• INPUT DATA:
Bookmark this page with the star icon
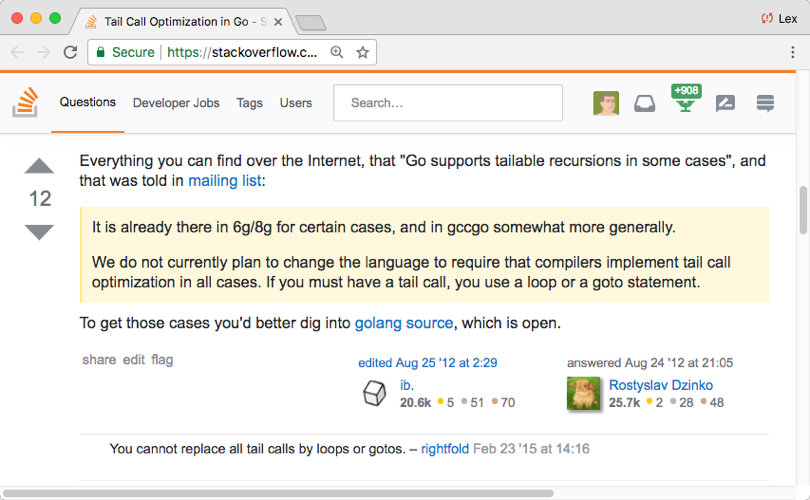The width and height of the screenshot is (810, 500). [363, 52]
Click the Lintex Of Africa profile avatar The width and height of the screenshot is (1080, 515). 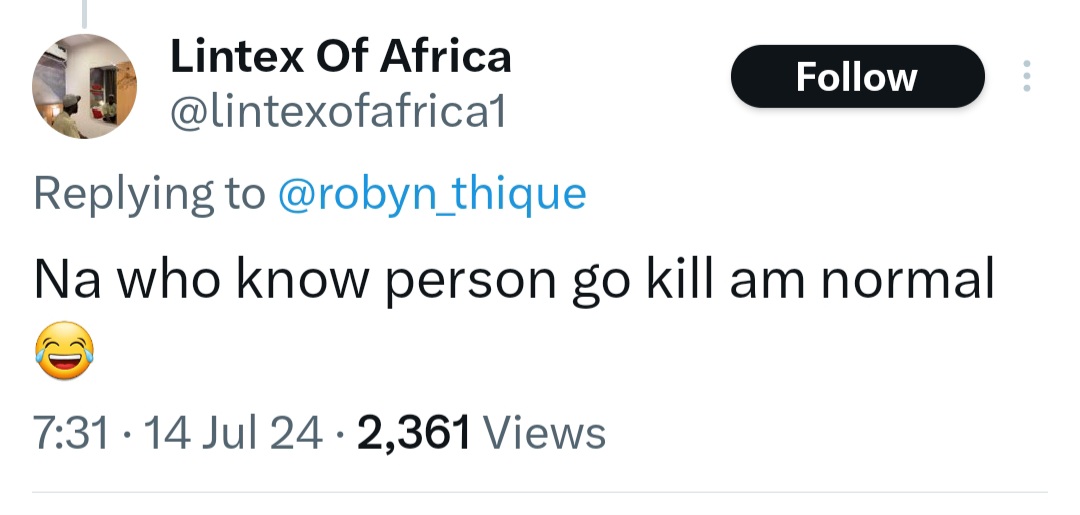click(x=85, y=86)
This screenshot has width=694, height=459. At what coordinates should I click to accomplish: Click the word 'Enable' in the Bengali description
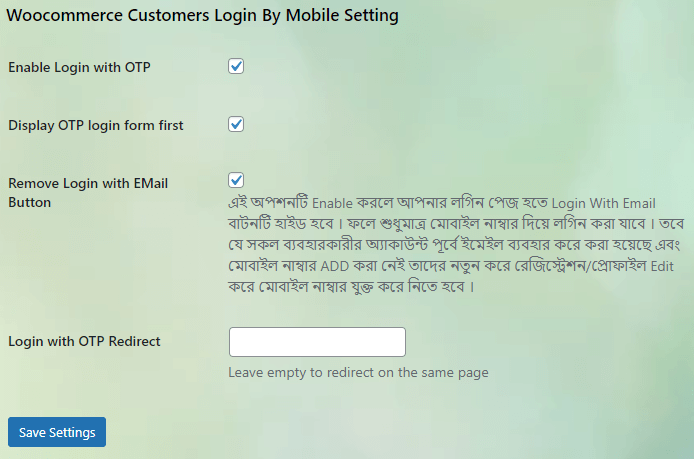pos(332,203)
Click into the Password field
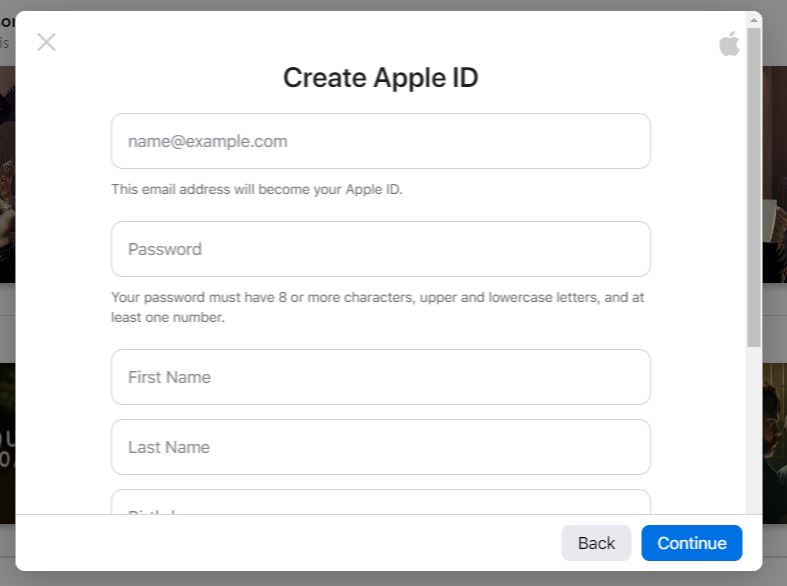The height and width of the screenshot is (586, 787). [380, 249]
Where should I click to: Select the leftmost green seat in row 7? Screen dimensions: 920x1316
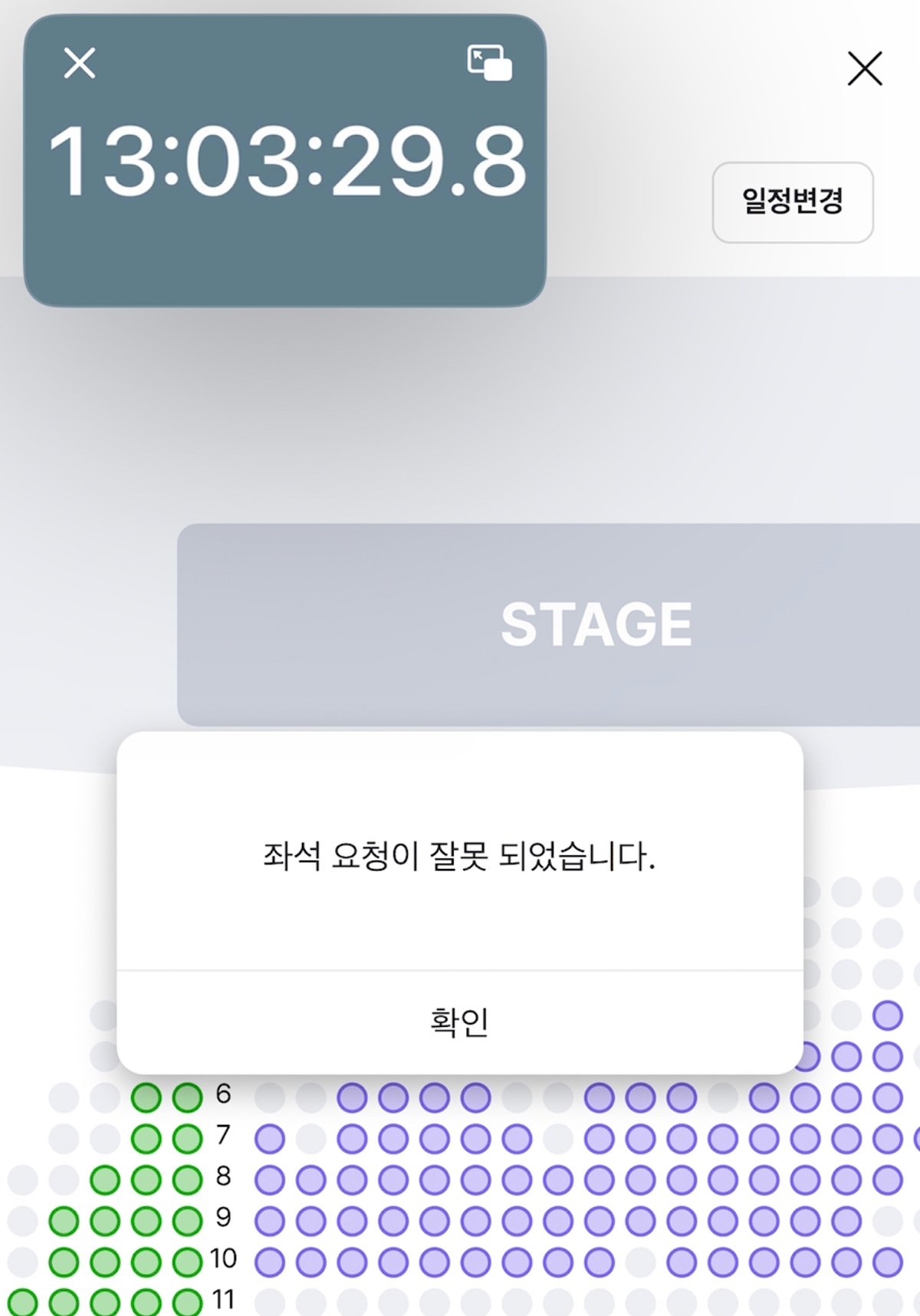146,1139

• EXERCISE DIRECTIONS:
Starting with the line that has "Where should I" and ending with the last line of the records, retype every line exactly and only those lines. Do not include the pictures.

• RESULT:
Where should I click to: Select the leftmost green seat in row 7? Screen dimensions: 920x1316
146,1139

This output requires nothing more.